*** Dataset extract ***
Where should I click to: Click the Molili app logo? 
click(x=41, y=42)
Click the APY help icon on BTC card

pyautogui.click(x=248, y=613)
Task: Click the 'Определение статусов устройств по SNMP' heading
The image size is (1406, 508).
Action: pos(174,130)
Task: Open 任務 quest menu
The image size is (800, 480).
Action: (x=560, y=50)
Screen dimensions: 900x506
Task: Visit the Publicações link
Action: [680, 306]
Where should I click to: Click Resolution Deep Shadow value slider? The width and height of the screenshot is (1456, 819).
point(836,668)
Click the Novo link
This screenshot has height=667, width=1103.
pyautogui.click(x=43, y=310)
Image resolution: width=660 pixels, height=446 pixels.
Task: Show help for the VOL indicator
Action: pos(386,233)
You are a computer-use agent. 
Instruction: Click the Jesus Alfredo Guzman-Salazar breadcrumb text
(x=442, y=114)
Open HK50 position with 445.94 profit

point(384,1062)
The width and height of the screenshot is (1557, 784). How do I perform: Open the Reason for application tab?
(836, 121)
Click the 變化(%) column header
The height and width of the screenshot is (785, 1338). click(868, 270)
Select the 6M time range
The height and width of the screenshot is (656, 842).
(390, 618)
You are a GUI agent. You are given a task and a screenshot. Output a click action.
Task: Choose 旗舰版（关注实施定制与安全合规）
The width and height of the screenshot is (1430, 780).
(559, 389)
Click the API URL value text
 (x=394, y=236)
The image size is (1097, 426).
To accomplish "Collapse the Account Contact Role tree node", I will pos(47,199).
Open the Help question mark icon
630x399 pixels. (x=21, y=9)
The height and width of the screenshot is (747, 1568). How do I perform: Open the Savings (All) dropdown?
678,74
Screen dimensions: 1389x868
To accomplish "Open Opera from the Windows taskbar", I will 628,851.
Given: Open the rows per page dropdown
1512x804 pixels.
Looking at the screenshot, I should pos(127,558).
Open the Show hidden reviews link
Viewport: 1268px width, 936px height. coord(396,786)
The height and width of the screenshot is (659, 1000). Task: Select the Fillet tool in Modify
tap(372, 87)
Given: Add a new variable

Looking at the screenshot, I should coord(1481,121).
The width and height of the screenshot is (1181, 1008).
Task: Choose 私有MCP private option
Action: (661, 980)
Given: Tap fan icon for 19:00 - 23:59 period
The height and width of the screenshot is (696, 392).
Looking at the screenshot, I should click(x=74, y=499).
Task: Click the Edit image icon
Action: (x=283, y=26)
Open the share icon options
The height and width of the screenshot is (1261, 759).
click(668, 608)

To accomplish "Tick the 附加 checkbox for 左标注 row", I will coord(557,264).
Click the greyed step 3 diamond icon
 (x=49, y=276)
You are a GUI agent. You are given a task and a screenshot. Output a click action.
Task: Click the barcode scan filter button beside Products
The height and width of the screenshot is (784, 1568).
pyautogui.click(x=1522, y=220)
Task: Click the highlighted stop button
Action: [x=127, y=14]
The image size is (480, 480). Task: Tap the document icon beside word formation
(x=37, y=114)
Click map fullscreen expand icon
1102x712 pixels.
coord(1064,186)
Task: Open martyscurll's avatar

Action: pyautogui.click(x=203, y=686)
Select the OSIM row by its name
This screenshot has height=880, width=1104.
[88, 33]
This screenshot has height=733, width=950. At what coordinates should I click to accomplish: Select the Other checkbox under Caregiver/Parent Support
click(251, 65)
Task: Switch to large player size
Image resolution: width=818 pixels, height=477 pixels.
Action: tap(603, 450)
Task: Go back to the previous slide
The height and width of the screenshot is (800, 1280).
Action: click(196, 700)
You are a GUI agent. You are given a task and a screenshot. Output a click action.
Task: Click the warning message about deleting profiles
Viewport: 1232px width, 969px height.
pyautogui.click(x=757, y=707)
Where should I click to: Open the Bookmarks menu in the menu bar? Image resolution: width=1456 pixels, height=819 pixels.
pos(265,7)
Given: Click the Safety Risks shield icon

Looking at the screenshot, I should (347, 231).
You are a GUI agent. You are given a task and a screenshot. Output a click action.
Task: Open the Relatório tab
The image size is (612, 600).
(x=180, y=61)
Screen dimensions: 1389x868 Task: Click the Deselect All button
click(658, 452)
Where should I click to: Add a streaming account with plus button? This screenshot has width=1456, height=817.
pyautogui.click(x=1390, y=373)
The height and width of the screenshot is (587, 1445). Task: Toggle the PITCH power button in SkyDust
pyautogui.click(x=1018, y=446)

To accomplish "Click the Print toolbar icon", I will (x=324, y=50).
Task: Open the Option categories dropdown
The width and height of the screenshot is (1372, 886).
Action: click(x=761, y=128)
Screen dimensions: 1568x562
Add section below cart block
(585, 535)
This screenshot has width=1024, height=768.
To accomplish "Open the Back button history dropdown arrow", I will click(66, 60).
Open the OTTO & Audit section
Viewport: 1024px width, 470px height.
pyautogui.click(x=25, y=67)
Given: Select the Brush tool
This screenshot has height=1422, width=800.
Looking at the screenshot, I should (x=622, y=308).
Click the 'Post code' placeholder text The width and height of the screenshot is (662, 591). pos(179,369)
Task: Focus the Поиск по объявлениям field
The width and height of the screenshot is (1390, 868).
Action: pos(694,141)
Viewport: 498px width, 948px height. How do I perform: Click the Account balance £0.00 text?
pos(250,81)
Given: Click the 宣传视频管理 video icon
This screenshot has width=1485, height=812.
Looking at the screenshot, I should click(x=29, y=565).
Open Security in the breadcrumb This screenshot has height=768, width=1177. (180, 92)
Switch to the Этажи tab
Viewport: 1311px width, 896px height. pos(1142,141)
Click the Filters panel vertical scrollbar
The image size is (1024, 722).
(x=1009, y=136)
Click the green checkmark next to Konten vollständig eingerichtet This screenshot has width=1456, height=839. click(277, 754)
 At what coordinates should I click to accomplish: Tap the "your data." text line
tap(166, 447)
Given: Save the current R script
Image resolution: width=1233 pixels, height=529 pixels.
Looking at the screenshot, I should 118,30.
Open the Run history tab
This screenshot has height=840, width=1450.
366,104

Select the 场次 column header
***
■ **Directions**
Rewrite each non-blank line of the records above as a row of a Markdown table with the columns No. and Line, numbering the rows in order and skipping blank lines.

■ **Exercise output**
| No. | Line |
|---|---|
| 1 | Where should I click to: Click the Molili app logo?  |
| 2 | click(x=41, y=42) |
| 3 | Click the APY help icon on BTC card |
| 4 | pyautogui.click(x=248, y=613) |
| 5 | Task: Click the 'Определение статусов устройств по SNMP' heading |
| 6 | The image size is (1406, 508). |
| 7 | Action: pos(174,130) |
| 8 | Task: Open 任務 quest menu |
| 9 | The image size is (800, 480). |
| 10 | Action: (x=560, y=50) |
| 11 | Screen dimensions: 900x506 |
| 12 | Task: Visit the Publicações link |
| 13 | Action: [680, 306] |
| 14 | Where should I click to: Click Resolution Deep Shadow value slider? The width and height of the screenshot is (1456, 819). |
| 15 | point(836,668) |
| 16 | Click the Novo link |
| 17 | This screenshot has height=667, width=1103. |
| 18 | pyautogui.click(x=43, y=310) |
| 19 | Image resolution: width=660 pixels, height=446 pixels. |
| 20 | Task: Show help for the VOL indicator |
| 21 | Action: pos(386,233) |
| 22 | You are a computer-use agent.  |
| 23 | Instruction: Click the Jesus Alfredo Guzman-Salazar breadcrumb text |
| 24 | (x=442, y=114) |
| 25 | Open HK50 position with 445.94 profit |
| 26 | point(384,1062) |
| 27 | The width and height of the screenshot is (1557, 784). How do I perform: Open the Reason for application tab? |
| 28 | (836, 121) |
| 29 | Click the 變化(%) column header |
| 30 | The height and width of the screenshot is (785, 1338). click(868, 270) |
| 31 | Select the 6M time range |
| 32 | The height and width of the screenshot is (656, 842). |
| 33 | (390, 618) |
| 34 | You are a GUI agent. You are given a task and a screenshot. Output a click action. |
| 35 | Task: Choose 旗舰版（关注实施定制与安全合规） |
| 36 | The width and height of the screenshot is (1430, 780). |
| 37 | (559, 389) |
| 38 | Click the API URL value text |
| 39 |  (x=394, y=236) |
| 40 | The image size is (1097, 426). |
| 41 | To accomplish "Collapse the Account Contact Role tree node", I will pos(47,199). |
| 42 | Open the Help question mark icon |
| 43 | 630x399 pixels. (x=21, y=9) |
| 44 | The height and width of the screenshot is (747, 1568). How do I perform: Open the Savings (All) dropdown? |
| 45 | 678,74 |
| 46 | Screen dimensions: 1389x868 |
| 47 | To accomplish "Open Opera from the Windows taskbar", I will 628,851. |
| 48 | Given: Open the rows per page dropdown |
| 49 | 1512x804 pixels. |
| 50 | Looking at the screenshot, I should pos(127,558). |
| 51 | Open the Show hidden reviews link |
| 52 | Viewport: 1268px width, 936px height. coord(396,786) |
| 53 | The height and width of the screenshot is (659, 1000). Task: Select the Fillet tool in Modify |
| 54 | tap(372, 87) |
| 55 | Given: Add a new variable |
| 56 | Looking at the screenshot, I should coord(1481,121). |
| 57 | The width and height of the screenshot is (1181, 1008). |
| 58 | Task: Choose 私有MCP private option |
| 59 | Action: (661, 980) |
| 60 | Given: Tap fan icon for 19:00 - 23:59 period |
| 61 | The height and width of the screenshot is (696, 392). |
| 62 | Looking at the screenshot, I should click(x=74, y=499). |
| 63 | Task: Click the Edit image icon |
| 64 | Action: (x=283, y=26) |
| 65 | Open the share icon options |
| 66 | The height and width of the screenshot is (1261, 759). |
| 67 | click(668, 608) |
| 68 | To accomplish "Tick the 附加 checkbox for 左标注 row", I will coord(557,264). |
| 69 | Click the greyed step 3 diamond icon |
| 70 |  (x=49, y=276) |
| 71 | You are a GUI agent. You are given a task and a screenshot. Output a click action. |
| 72 | Task: Click the barcode scan filter button beside Products |
| 73 | The height and width of the screenshot is (784, 1568). |
| 74 | pyautogui.click(x=1522, y=220) |
| 75 | Task: Click the highlighted stop button |
| 76 | Action: [x=127, y=14] |
| 77 | The image size is (480, 480). Task: Tap the document icon beside word formation |
| 78 | (x=37, y=114) |
| 79 | Click map fullscreen expand icon |
| 80 | 1102x712 pixels. |
| 81 | coord(1064,186) |
| 82 | Task: Open martyscurll's avatar |
| 83 | Action: pyautogui.click(x=203, y=686) |
| 84 | Select the OSIM row by its name |
| 85 | This screenshot has height=880, width=1104. |
| 86 | [88, 33] |
| 87 | This screenshot has height=733, width=950. At what coordinates should I click to accomplish: Select the Other checkbox under Caregiver/Parent Support |
| 88 | click(251, 65) |
| 89 | Task: Switch to large player size |
| 90 | Image resolution: width=818 pixels, height=477 pixels. |
| 91 | Action: tap(603, 450) |
| 92 | Task: Go back to the previous slide |
| 93 | The height and width of the screenshot is (800, 1280). |
| 94 | Action: click(196, 700) |
| 95 | You are a GUI agent. You are given a task and a screenshot. Output a click action. |
| 96 | Task: Click the warning message about deleting profiles |
| 97 | Viewport: 1232px width, 969px height. |
| 98 | pyautogui.click(x=757, y=707) |
| 99 | Where should I click to: Open the Bookmarks menu in the menu bar? Image resolution: width=1456 pixels, height=819 pixels. |
| 100 | pos(265,7) |
| 101 | Given: Click the Safety Risks shield icon |
| 102 | Looking at the screenshot, I should (347, 231). |
| 103 | You are a GUI agent. You are given a task and a screenshot. Output a click action. |
| 104 | Task: Open the Relatório tab |
| 105 | The image size is (612, 600). |
| 106 | (x=180, y=61) |
| 107 | Screen dimensions: 1389x868 Task: Click the Deselect All button |
| 108 | click(658, 452) |
| 109 | Where should I click to: Add a streaming account with plus button? This screenshot has width=1456, height=817. |
| 110 | pyautogui.click(x=1390, y=373) |
| 111 | The height and width of the screenshot is (587, 1445). Task: Toggle the PITCH power button in SkyDust |
| 112 | pyautogui.click(x=1018, y=446) |
| 113 | To accomplish "Click the Print toolbar icon", I will (x=324, y=50). |
| 114 | Task: Open the Option categories dropdown |
| 115 | The width and height of the screenshot is (1372, 886). |
| 116 | Action: click(x=761, y=128) |
| 117 | Screen dimensions: 1568x562 |
| 118 | Add section below cart block |
| 119 | (585, 535) |
| 120 | This screenshot has width=1024, height=768. |
| 121 | To accomplish "Open the Back button history dropdown arrow", I will click(66, 60). |
| 122 | Open the OTTO & Audit section |
| 123 | Viewport: 1024px width, 470px height. |
| 124 | pyautogui.click(x=25, y=67) |
| 125 | Given: Select the Brush tool |
| 126 | This screenshot has height=1422, width=800. |
| 127 | Looking at the screenshot, I should (x=622, y=308). |
| 128 | Click the 'Post code' placeholder text The width and height of the screenshot is (662, 591). pos(179,369) |
| 129 | Task: Focus the Поиск по объявлениям field |
| 130 | The width and height of the screenshot is (1390, 868). |
| 131 | Action: pos(694,141) |
| 132 | Viewport: 498px width, 948px height. How do I perform: Click the Account balance £0.00 text? |
| 133 | pos(250,81) |
| 134 | Given: Click the 宣传视频管理 video icon |
| 135 | This screenshot has width=1485, height=812. |
| 136 | Looking at the screenshot, I should click(x=29, y=565). |
| 137 | Open Security in the breadcrumb This screenshot has height=768, width=1177. (180, 92) |
| 138 | Switch to the Этажи tab |
| 139 | Viewport: 1311px width, 896px height. pos(1142,141) |
| 140 | Click the Filters panel vertical scrollbar |
| 141 | The image size is (1024, 722). |
| 142 | (x=1009, y=136) |
| 143 | Click the green checkmark next to Konten vollständig eingerichtet This screenshot has width=1456, height=839. click(277, 754) |
| 144 |  At what coordinates should I click to accomplish: Tap the "your data." text line |
| 145 | tap(166, 447) |
| 146 | Given: Save the current R script |
| 147 | Image resolution: width=1233 pixels, height=529 pixels. |
| 148 | Looking at the screenshot, I should 118,30. |
| 149 | Open the Run history tab |
| 150 | This screenshot has height=840, width=1450. |
| 151 | 366,104 |
| 152 | Select the 场次 column header |